• **The problem**
Collect every line in the listing below that contains the string "agent", copying each line in full. Matches are case-sensitive.

• **Exercise materials**
>> start

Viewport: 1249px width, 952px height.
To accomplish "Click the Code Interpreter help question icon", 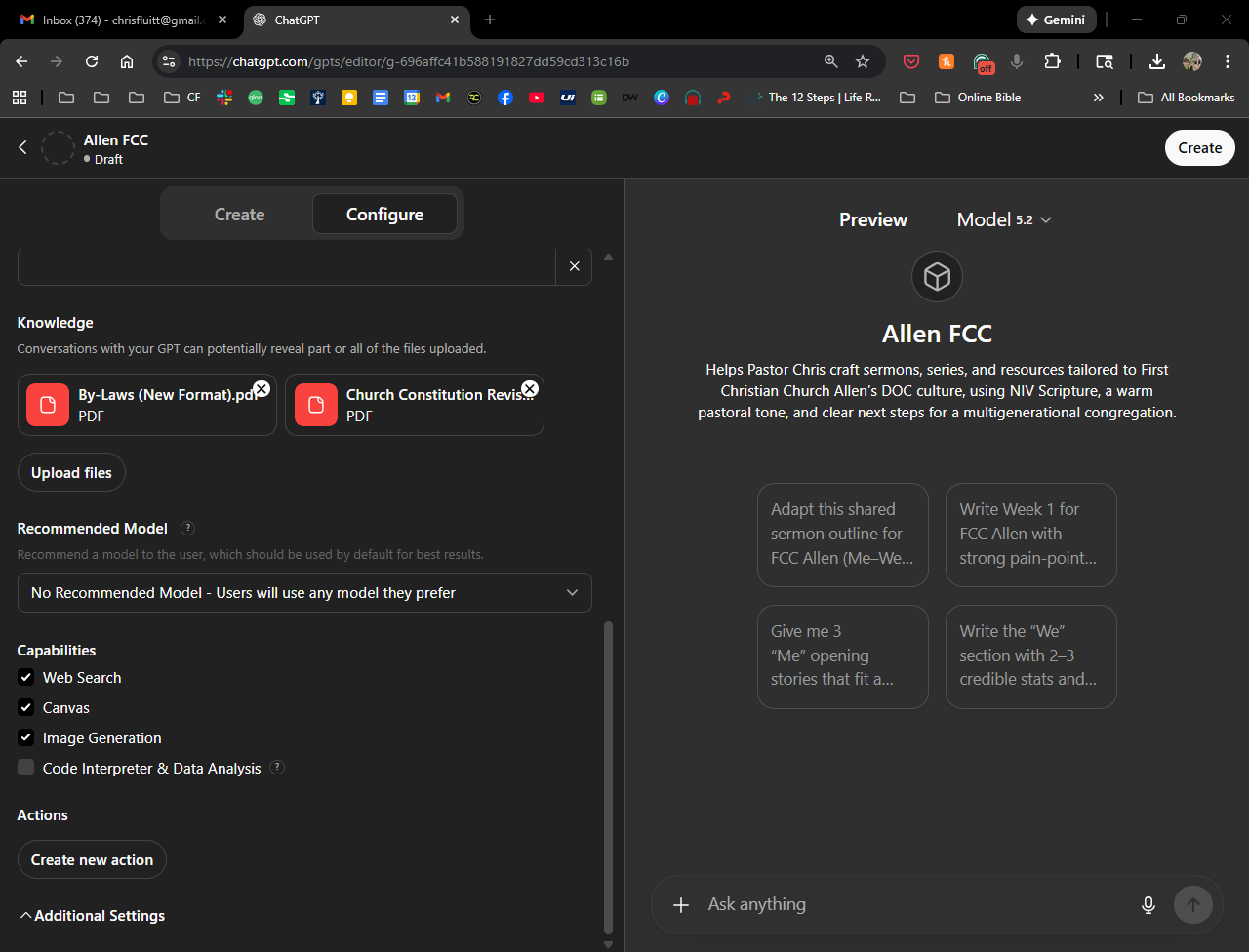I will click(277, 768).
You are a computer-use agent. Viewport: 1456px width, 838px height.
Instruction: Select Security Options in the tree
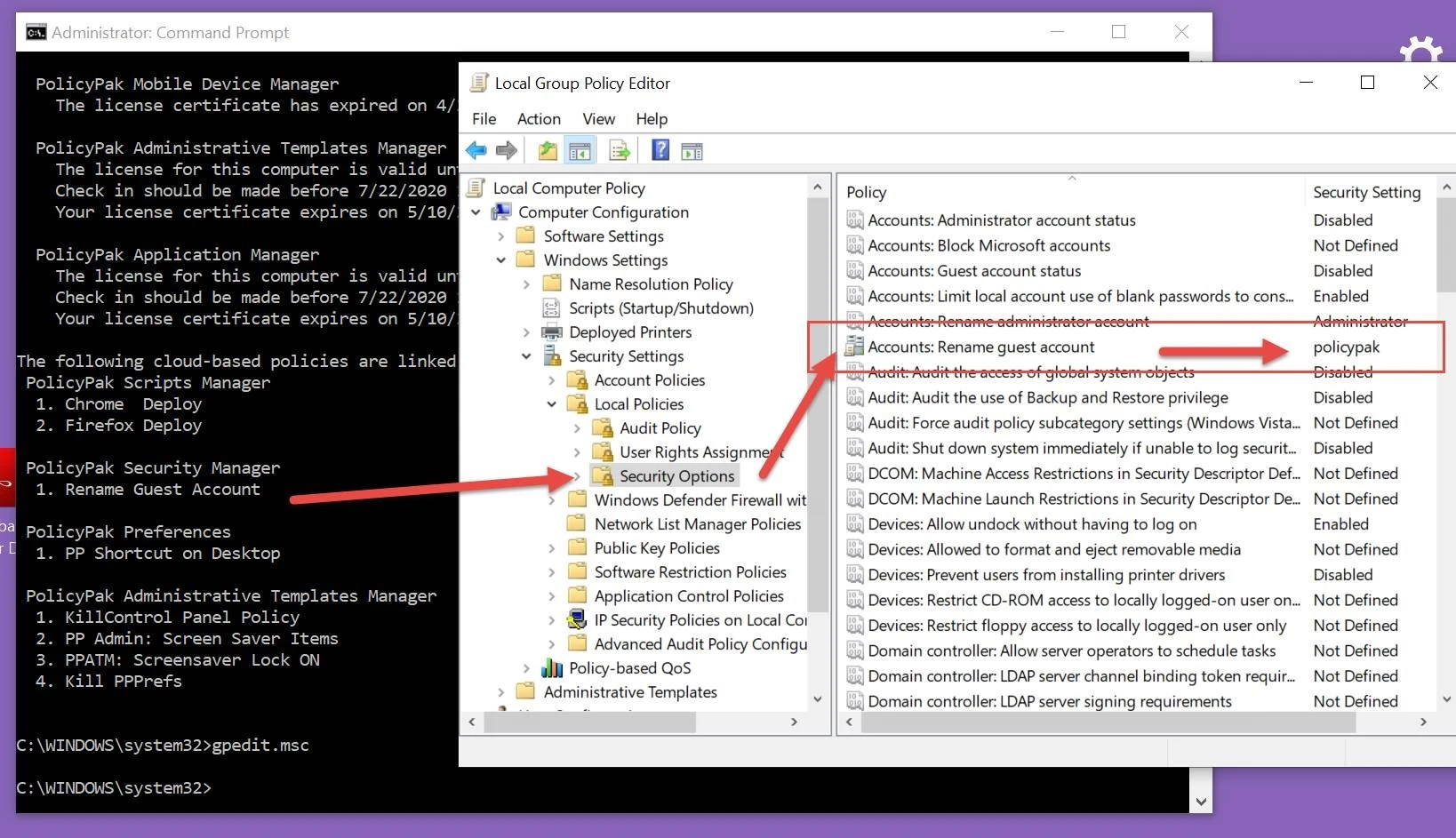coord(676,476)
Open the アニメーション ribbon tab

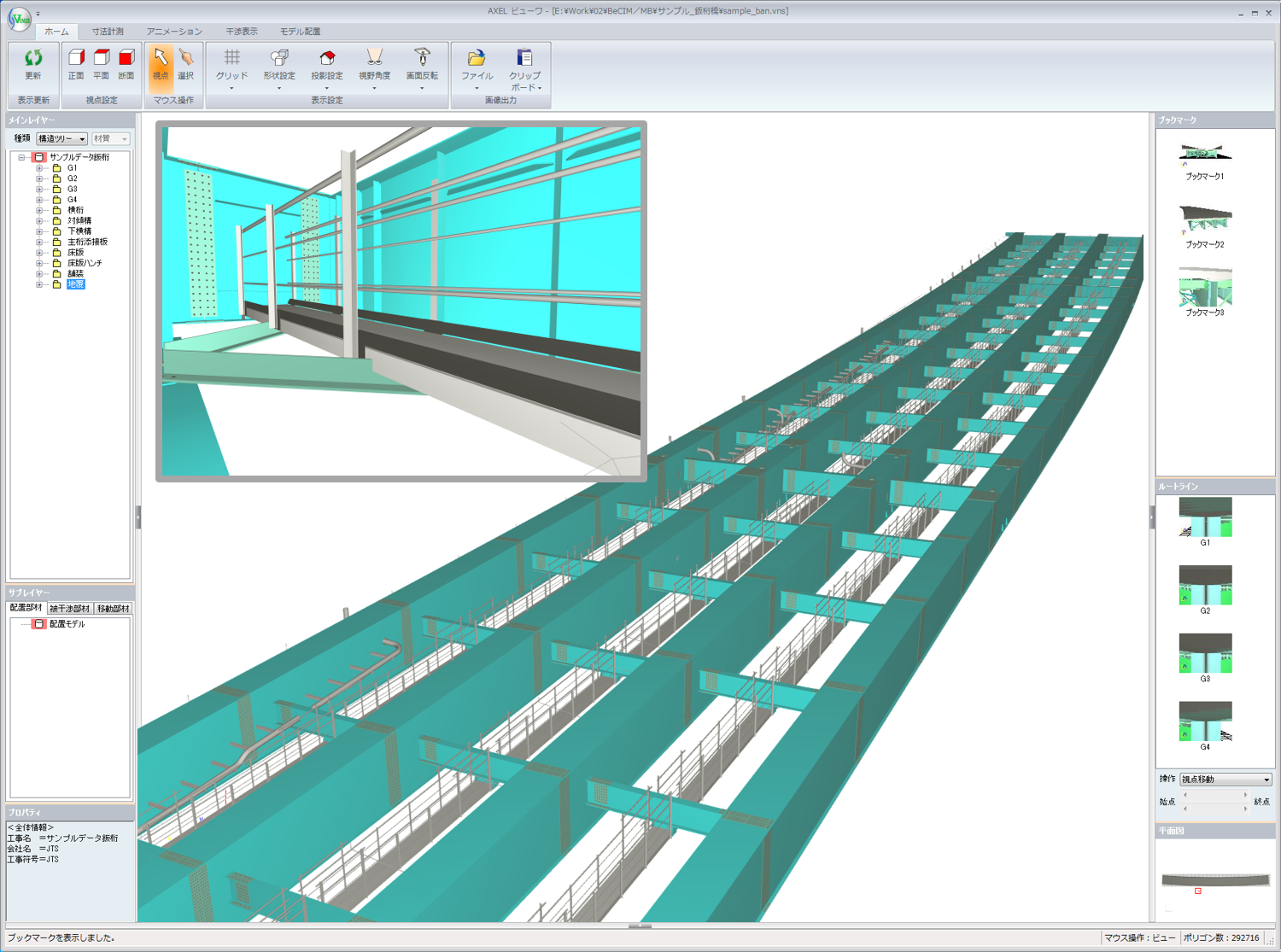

>> end
>> start

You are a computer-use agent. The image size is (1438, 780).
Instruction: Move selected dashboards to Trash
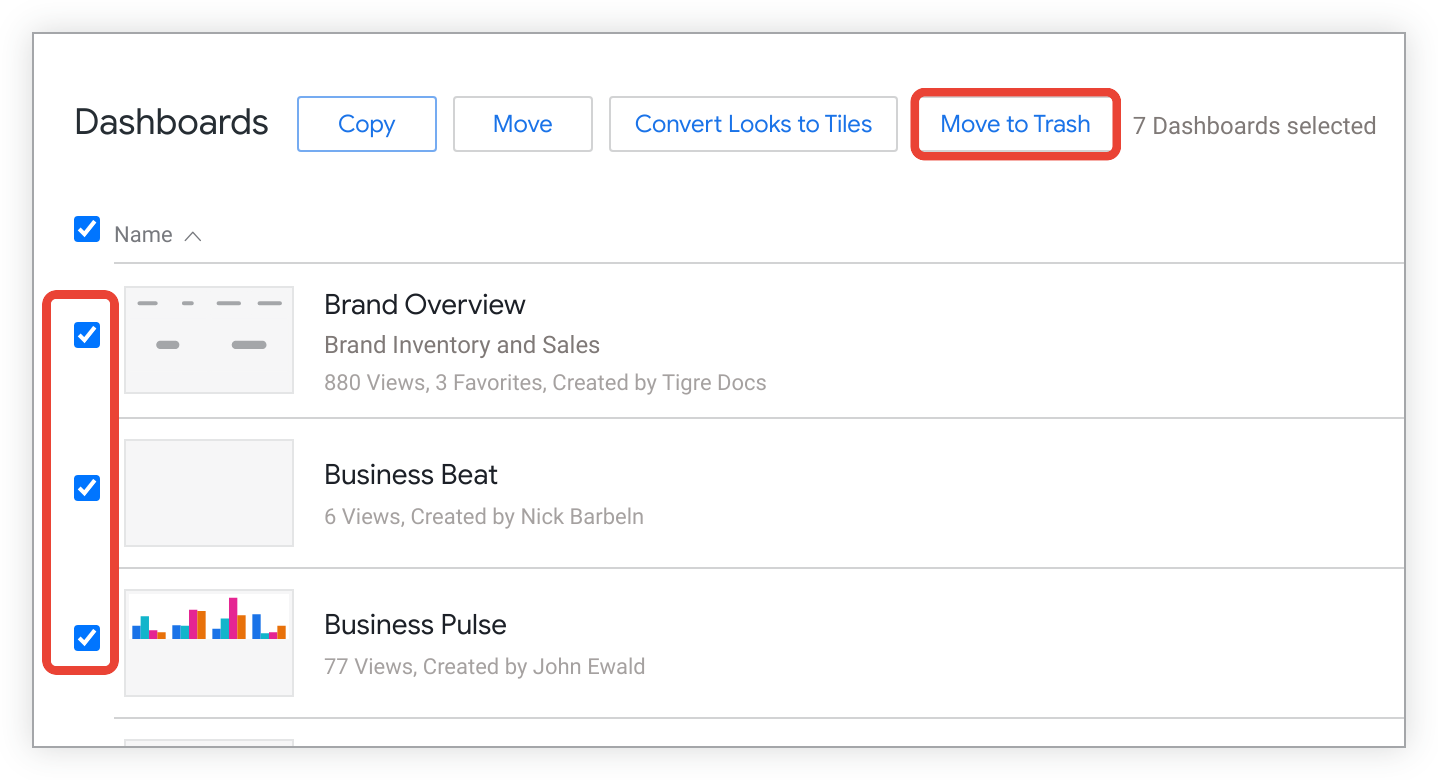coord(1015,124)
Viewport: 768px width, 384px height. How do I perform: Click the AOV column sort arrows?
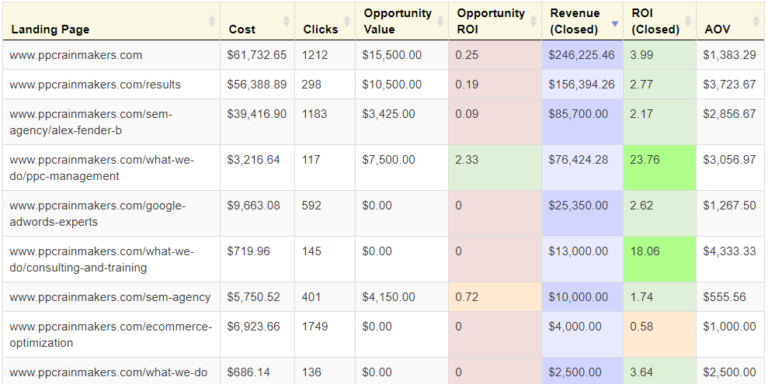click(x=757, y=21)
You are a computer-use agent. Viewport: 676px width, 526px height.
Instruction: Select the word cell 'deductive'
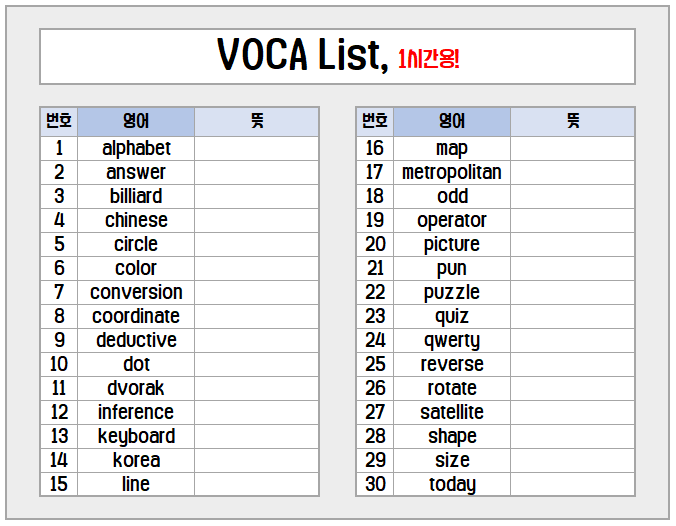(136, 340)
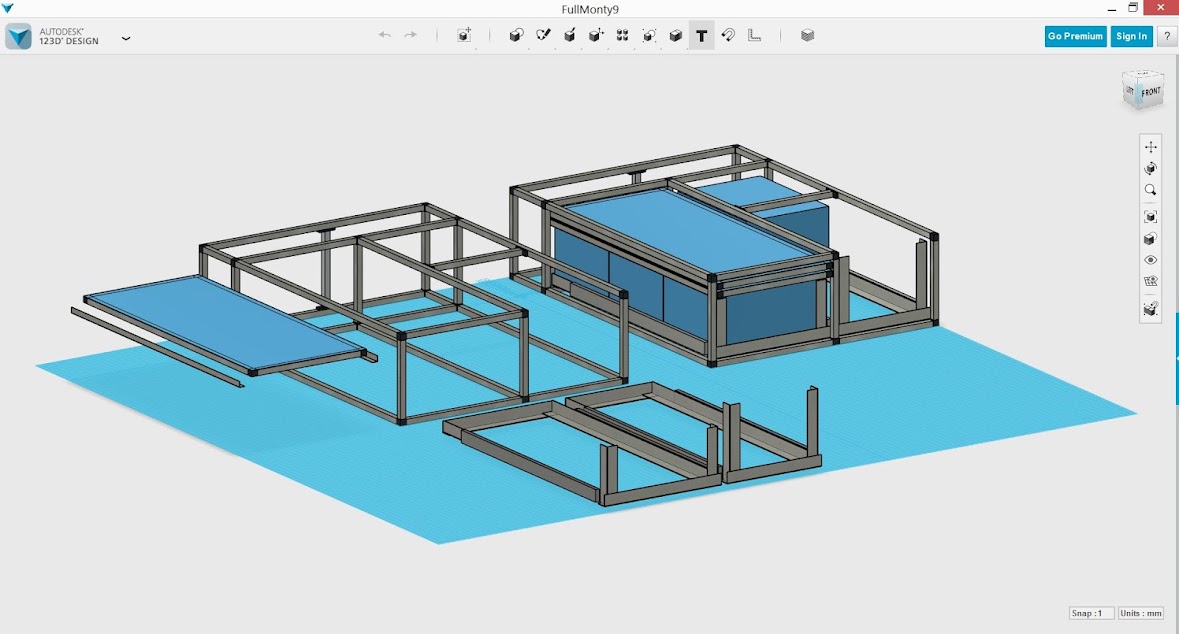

>> end
>> start

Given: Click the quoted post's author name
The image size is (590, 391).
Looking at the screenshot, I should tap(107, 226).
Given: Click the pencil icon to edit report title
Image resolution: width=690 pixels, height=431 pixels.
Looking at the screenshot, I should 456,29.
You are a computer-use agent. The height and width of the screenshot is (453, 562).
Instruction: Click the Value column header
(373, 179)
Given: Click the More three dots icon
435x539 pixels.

>> end

• **Output for this exercise**
You are a computer-use agent. Viewport: 1456px width, 838px height.
You are a computer-use agent. The image size is (1438, 780).
You are a computer-use agent. Viewport: 676px width, 526px height.
You are a computer-use agent. The height and width of the screenshot is (453, 562).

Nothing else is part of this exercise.